» **TASK STATEMENT**
Every line of the entries below from the one containing "You are a computer-use agent. The image size is (1128, 631)." to the one containing "The width and height of the screenshot is (501, 668).", both ends included, must be written out exactly. No other line belongs in the answer.

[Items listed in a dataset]
......

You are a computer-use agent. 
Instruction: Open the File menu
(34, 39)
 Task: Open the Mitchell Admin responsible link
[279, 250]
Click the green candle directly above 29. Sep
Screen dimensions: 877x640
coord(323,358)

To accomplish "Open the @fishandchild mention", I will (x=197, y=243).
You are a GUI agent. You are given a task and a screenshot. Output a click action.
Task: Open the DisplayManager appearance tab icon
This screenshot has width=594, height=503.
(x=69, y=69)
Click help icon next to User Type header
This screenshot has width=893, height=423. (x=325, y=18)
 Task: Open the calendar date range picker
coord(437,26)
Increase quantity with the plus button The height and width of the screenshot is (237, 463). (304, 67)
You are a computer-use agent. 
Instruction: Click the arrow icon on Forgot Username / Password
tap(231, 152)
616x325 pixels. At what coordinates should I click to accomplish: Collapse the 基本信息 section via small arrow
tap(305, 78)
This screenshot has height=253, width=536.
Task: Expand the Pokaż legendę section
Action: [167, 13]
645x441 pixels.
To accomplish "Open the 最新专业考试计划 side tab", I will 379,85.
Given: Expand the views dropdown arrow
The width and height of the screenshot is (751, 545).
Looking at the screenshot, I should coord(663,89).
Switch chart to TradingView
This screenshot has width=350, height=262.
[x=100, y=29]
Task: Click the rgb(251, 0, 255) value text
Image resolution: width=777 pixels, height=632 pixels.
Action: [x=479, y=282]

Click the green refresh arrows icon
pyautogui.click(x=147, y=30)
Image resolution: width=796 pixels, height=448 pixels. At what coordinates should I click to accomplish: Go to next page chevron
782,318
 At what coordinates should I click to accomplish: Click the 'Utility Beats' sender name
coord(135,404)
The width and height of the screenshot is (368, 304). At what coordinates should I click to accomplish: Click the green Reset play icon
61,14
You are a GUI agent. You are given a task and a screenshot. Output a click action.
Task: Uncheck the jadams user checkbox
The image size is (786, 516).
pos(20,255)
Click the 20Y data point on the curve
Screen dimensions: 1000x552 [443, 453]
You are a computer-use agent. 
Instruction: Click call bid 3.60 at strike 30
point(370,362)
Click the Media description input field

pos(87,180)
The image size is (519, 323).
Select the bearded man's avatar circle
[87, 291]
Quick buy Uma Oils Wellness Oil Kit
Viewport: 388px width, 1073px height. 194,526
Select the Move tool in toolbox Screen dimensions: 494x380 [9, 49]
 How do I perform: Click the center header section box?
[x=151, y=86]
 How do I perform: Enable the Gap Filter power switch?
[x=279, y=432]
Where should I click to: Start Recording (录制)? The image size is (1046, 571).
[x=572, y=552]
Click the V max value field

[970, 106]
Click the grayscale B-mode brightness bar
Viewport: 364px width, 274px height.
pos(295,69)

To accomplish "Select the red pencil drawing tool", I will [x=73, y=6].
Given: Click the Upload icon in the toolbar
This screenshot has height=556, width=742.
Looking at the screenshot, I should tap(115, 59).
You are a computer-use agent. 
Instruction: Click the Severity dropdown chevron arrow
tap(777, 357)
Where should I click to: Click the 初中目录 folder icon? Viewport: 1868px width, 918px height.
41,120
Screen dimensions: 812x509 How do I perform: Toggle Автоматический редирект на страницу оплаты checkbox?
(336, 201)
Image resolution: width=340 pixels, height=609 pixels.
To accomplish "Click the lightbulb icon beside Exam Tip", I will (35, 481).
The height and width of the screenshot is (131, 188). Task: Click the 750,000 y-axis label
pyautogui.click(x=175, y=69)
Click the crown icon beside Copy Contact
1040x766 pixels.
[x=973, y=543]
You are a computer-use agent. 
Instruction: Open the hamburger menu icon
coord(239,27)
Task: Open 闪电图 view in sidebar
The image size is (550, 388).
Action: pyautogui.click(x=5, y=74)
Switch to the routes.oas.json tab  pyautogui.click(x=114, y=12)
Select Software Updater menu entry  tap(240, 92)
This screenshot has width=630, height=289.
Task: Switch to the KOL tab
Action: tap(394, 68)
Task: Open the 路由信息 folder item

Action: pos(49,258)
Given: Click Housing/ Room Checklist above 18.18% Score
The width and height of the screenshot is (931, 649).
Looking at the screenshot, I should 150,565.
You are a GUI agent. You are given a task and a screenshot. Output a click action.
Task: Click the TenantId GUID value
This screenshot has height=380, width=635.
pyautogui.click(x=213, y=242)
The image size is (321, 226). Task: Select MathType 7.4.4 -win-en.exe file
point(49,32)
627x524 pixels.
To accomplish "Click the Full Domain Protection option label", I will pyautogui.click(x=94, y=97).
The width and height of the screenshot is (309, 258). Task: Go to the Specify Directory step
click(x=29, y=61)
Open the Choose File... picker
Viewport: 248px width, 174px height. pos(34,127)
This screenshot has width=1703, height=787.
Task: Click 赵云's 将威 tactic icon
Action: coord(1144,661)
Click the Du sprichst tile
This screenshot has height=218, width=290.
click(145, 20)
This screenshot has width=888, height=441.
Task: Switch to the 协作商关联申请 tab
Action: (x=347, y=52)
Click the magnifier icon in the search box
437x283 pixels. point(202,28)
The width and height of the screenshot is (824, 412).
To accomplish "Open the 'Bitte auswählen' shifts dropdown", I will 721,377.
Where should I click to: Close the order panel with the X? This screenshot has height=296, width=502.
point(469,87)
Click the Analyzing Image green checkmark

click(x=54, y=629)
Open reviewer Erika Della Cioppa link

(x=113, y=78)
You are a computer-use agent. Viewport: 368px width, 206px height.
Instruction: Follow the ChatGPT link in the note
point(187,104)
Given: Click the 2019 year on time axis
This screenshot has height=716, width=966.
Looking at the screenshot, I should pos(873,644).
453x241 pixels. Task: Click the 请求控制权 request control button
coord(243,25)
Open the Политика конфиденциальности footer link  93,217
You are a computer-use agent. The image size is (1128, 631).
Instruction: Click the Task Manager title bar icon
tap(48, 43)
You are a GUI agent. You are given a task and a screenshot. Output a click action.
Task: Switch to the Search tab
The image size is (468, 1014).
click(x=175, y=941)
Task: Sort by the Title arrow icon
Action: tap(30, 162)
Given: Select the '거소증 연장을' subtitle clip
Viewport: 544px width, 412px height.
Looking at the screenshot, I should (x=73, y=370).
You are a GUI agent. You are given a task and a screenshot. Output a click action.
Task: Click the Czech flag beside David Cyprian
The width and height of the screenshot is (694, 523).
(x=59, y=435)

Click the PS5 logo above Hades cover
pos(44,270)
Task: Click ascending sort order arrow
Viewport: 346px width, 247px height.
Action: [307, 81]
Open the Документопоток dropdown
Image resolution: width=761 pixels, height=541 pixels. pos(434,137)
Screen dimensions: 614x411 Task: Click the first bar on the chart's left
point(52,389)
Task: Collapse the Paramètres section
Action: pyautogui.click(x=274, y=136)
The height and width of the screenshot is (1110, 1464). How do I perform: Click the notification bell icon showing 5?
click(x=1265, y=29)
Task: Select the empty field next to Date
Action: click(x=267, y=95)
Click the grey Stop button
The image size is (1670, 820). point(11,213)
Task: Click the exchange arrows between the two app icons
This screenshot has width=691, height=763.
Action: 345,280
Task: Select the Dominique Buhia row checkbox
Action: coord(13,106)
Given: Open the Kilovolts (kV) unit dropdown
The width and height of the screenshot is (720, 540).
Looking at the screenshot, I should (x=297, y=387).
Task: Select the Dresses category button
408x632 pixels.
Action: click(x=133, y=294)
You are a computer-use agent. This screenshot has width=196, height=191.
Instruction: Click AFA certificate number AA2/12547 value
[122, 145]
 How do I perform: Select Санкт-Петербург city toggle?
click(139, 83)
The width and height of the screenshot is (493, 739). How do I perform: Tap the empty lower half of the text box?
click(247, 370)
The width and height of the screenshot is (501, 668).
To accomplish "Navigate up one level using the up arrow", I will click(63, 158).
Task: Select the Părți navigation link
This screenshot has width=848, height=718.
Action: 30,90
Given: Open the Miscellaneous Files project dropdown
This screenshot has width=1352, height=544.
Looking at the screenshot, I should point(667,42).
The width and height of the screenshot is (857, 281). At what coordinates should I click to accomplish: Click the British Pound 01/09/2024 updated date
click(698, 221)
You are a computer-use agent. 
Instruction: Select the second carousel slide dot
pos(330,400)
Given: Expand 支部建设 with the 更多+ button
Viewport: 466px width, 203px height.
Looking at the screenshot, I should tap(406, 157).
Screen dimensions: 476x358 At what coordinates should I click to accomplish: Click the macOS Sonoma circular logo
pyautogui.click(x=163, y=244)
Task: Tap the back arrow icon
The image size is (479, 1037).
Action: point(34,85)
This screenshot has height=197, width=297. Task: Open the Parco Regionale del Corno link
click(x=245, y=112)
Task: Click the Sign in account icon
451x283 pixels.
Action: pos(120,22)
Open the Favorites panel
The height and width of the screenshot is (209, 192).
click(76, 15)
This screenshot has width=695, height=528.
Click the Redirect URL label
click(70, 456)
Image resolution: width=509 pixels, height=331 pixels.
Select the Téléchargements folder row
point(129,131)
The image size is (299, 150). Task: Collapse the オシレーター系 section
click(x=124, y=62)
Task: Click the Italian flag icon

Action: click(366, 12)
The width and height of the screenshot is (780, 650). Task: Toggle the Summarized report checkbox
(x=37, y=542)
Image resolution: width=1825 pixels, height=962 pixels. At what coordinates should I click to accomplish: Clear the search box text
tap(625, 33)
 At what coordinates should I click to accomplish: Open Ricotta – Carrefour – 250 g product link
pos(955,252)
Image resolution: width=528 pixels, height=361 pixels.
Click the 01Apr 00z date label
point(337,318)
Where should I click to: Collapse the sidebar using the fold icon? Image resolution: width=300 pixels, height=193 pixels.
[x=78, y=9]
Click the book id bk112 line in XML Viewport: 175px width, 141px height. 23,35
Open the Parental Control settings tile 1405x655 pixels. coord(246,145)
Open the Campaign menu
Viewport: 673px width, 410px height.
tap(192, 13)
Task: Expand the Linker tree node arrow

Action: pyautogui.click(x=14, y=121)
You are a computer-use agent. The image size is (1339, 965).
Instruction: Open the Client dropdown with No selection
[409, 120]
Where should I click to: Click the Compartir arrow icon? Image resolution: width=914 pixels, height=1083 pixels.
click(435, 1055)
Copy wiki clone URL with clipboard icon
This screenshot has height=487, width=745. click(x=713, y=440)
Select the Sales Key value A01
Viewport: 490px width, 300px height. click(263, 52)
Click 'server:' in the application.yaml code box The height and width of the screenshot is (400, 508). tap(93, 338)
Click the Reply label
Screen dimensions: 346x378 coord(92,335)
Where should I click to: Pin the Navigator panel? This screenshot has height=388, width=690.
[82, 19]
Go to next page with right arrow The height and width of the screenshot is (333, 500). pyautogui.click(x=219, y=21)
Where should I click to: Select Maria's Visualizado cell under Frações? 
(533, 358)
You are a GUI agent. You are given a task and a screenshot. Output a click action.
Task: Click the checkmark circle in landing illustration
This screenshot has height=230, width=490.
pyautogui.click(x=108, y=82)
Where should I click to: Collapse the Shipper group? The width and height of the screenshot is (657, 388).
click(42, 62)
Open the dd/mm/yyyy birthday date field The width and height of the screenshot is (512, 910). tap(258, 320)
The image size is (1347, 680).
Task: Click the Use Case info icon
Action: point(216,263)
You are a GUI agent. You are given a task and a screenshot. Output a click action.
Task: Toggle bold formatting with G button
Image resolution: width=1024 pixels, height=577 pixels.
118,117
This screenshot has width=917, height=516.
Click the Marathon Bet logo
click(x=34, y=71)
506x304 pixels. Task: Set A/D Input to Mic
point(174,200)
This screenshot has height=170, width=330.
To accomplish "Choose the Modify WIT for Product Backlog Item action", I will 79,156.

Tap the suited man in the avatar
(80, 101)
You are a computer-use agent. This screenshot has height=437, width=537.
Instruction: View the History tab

......

» **OUTPUT**
You are a computer-use agent. The image size is (1128, 631).
Instruction: Click the Task Manager title bar icon
tap(48, 43)
You are a GUI agent. You are given a task and a screenshot. Output a click action.
Task: Switch to the Search tab
The image size is (468, 1014).
click(x=175, y=941)
Task: Sort by the Title arrow icon
Action: tap(30, 162)
Given: Select the '거소증 연장을' subtitle clip
Viewport: 544px width, 412px height.
Looking at the screenshot, I should (x=73, y=370).
You are a GUI agent. You are given a task and a screenshot. Output a click action.
Task: Click the Czech flag beside David Cyprian
The width and height of the screenshot is (694, 523).
(x=59, y=435)

Click the PS5 logo above Hades cover
pos(44,270)
Task: Click ascending sort order arrow
Viewport: 346px width, 247px height.
Action: [307, 81]
Open the Документопоток dropdown
Image resolution: width=761 pixels, height=541 pixels. pos(434,137)
Screen dimensions: 614x411 Task: Click the first bar on the chart's left
point(52,389)
Task: Collapse the Paramètres section
Action: pyautogui.click(x=274, y=136)
The height and width of the screenshot is (1110, 1464). How do I perform: Click the notification bell icon showing 5?
click(x=1265, y=29)
Task: Select the empty field next to Date
Action: click(x=267, y=95)
Click the grey Stop button
The image size is (1670, 820). point(11,213)
Task: Click the exchange arrows between the two app icons
This screenshot has width=691, height=763.
Action: 345,280
Task: Select the Dominique Buhia row checkbox
Action: coord(13,106)
Given: Open the Kilovolts (kV) unit dropdown
The width and height of the screenshot is (720, 540).
Looking at the screenshot, I should (x=297, y=387).
Task: Select the Dresses category button
408x632 pixels.
Action: click(x=133, y=294)
You are a computer-use agent. This screenshot has width=196, height=191.
Instruction: Click AFA certificate number AA2/12547 value
[122, 145]
 How do I perform: Select Санкт-Петербург city toggle?
click(139, 83)
The width and height of the screenshot is (493, 739). How do I perform: Tap the empty lower half of the text box?
click(247, 370)
The width and height of the screenshot is (501, 668).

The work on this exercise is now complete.